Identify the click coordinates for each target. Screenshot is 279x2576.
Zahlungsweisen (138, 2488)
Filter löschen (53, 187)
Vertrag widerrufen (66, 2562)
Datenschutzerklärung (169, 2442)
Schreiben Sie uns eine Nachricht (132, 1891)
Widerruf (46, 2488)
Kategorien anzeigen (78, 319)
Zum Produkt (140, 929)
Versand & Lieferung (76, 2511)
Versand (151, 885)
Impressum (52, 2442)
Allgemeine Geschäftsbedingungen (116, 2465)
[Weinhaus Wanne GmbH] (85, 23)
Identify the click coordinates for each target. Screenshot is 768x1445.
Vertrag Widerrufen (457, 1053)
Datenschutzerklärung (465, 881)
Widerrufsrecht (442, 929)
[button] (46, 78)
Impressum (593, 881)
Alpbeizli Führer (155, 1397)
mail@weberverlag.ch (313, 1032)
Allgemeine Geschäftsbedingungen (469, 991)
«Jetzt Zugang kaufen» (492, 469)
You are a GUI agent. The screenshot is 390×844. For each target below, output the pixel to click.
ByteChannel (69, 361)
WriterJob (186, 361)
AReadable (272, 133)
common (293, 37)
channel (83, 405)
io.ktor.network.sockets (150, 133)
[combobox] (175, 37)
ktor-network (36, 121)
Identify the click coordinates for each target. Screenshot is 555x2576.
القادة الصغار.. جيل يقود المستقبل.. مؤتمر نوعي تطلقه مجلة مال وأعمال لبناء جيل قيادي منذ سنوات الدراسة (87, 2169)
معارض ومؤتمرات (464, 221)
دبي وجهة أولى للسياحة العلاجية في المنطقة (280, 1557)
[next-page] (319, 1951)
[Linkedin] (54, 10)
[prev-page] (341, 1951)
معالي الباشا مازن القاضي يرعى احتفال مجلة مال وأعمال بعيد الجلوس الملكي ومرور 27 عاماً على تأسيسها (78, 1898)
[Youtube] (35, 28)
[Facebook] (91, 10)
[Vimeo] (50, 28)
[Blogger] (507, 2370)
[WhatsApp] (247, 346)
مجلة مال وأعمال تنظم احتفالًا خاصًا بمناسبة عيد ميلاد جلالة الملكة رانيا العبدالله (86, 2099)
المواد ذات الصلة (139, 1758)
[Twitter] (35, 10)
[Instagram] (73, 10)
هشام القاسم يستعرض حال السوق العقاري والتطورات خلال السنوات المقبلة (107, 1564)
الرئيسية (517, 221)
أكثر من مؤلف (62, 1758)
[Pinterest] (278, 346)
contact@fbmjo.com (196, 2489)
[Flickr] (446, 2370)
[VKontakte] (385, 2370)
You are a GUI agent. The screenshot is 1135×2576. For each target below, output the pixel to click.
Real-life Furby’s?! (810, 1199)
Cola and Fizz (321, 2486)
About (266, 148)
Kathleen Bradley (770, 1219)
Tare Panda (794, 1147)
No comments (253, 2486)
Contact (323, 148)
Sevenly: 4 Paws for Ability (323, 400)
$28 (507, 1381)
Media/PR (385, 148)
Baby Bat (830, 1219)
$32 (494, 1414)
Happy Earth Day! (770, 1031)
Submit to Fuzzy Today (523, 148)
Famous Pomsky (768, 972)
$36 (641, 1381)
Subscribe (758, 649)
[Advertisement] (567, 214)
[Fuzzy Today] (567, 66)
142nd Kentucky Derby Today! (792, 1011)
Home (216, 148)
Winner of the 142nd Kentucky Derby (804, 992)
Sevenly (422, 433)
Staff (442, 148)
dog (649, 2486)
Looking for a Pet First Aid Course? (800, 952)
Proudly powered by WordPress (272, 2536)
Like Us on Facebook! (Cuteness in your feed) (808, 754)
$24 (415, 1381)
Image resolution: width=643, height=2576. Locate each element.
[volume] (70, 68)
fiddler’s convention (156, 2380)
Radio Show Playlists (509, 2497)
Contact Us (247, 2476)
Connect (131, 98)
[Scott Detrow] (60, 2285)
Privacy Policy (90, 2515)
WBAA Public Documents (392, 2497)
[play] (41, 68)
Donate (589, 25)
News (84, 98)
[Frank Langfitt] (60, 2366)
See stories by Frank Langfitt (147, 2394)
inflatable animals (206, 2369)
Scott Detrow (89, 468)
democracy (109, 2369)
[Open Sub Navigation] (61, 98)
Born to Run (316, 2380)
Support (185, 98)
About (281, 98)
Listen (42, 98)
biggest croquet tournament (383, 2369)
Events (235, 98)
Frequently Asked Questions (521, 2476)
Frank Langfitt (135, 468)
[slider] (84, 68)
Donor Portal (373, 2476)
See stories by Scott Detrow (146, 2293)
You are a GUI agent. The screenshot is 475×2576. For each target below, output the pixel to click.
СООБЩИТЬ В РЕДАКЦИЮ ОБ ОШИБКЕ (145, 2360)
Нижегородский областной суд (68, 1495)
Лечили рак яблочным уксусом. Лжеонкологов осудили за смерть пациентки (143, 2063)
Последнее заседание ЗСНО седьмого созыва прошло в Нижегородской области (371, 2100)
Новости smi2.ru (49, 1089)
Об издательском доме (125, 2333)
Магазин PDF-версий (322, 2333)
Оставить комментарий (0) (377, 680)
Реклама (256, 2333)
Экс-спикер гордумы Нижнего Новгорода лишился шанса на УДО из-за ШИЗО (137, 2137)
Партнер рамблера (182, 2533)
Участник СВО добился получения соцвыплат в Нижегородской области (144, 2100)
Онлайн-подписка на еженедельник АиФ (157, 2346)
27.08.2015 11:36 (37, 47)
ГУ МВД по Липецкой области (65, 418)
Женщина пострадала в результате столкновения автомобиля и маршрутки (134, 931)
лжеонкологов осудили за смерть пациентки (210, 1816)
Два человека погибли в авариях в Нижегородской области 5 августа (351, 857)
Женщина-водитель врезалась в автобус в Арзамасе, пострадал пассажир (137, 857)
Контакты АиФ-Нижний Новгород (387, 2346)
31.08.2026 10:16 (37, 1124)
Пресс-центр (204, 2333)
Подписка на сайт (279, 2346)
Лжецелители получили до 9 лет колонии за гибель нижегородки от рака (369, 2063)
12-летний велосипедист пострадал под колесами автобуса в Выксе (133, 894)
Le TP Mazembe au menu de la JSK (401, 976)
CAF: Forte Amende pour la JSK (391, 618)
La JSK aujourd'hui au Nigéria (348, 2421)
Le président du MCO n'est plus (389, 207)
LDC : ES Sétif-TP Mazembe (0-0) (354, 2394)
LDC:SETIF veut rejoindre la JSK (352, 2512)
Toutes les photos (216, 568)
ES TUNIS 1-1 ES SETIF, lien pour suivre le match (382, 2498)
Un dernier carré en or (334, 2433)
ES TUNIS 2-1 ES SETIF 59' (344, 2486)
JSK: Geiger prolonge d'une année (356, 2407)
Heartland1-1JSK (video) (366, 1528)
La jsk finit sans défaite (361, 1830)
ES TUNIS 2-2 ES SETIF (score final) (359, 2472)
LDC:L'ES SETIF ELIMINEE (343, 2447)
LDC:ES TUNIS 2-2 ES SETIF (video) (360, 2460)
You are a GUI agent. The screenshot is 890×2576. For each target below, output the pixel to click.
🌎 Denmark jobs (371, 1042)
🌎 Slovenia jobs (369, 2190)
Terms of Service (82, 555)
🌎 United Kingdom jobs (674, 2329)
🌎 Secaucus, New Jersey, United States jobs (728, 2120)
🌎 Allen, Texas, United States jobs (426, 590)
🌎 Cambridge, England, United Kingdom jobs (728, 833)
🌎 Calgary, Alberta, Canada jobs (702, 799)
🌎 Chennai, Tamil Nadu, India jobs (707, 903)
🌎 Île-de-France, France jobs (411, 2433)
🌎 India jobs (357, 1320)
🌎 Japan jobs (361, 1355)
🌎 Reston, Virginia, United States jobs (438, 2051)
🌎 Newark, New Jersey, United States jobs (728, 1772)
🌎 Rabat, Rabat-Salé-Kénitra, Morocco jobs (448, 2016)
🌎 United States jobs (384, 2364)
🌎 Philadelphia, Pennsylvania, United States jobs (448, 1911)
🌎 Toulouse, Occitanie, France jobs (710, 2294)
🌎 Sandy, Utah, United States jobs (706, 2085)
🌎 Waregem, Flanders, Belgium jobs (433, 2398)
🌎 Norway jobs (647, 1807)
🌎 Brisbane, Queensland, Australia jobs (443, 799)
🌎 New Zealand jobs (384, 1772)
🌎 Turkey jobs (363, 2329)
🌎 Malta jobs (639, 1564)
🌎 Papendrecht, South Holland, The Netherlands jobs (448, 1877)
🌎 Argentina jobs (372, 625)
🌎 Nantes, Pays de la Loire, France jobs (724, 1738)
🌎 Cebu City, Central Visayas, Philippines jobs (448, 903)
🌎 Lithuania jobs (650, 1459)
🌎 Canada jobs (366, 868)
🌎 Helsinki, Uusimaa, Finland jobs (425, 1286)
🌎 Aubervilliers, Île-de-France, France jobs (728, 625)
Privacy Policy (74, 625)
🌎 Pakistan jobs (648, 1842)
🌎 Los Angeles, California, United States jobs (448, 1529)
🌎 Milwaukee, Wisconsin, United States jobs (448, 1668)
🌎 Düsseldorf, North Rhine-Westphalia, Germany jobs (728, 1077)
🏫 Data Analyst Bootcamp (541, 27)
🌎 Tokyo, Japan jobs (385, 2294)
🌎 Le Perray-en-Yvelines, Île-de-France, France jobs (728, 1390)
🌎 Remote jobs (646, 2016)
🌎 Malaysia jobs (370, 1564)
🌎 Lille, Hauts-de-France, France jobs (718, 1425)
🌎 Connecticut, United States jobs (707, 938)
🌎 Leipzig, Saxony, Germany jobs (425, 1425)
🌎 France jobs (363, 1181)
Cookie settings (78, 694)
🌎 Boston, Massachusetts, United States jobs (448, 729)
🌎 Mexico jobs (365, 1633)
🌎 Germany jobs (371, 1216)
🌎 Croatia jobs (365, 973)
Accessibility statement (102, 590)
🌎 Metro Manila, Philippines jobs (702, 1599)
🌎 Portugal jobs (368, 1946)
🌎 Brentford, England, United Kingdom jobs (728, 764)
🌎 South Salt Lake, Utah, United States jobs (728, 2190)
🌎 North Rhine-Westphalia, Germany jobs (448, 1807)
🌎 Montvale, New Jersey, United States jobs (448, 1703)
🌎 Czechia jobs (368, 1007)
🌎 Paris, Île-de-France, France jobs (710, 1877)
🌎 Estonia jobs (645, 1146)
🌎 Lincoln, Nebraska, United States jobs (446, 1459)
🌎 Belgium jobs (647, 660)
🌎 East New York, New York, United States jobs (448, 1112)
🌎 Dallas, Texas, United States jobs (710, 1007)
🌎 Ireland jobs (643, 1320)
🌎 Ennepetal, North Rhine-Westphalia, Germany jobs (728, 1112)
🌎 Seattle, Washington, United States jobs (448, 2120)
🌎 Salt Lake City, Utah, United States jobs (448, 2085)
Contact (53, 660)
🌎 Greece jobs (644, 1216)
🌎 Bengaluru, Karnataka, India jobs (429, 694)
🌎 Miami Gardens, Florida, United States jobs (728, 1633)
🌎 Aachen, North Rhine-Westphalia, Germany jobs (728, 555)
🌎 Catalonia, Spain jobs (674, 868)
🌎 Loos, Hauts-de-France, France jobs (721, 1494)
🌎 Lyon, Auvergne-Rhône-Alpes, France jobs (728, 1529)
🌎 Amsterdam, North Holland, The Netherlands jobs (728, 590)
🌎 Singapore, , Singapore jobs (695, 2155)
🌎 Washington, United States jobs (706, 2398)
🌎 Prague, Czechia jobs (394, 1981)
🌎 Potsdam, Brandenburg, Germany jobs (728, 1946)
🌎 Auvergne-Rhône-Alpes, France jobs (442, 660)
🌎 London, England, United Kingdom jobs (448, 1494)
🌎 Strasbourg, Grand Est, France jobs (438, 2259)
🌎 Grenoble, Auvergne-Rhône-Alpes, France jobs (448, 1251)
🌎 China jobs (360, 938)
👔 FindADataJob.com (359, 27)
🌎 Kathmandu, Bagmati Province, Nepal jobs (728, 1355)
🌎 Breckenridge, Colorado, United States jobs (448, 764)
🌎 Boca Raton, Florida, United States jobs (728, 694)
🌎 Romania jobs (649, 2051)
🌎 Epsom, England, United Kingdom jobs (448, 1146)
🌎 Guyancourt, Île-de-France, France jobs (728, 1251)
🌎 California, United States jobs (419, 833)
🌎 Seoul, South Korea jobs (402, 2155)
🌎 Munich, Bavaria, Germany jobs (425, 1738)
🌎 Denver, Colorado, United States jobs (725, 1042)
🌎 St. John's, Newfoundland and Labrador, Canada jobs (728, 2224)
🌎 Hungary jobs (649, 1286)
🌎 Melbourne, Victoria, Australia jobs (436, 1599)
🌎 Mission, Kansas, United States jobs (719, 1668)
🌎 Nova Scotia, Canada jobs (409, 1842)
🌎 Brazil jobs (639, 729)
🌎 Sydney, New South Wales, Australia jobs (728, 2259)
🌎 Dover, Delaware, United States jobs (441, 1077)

★ ★ ★

(WORK INSTRUCTION): Throughout the material above, find lines holding the word "Mazembe", then copy them.

(ANSWER TO THIS PROBLEM):
Le TP Mazembe au menu de la JSK (401, 976)
LDC : ES Sétif-TP Mazembe (0-0) (354, 2394)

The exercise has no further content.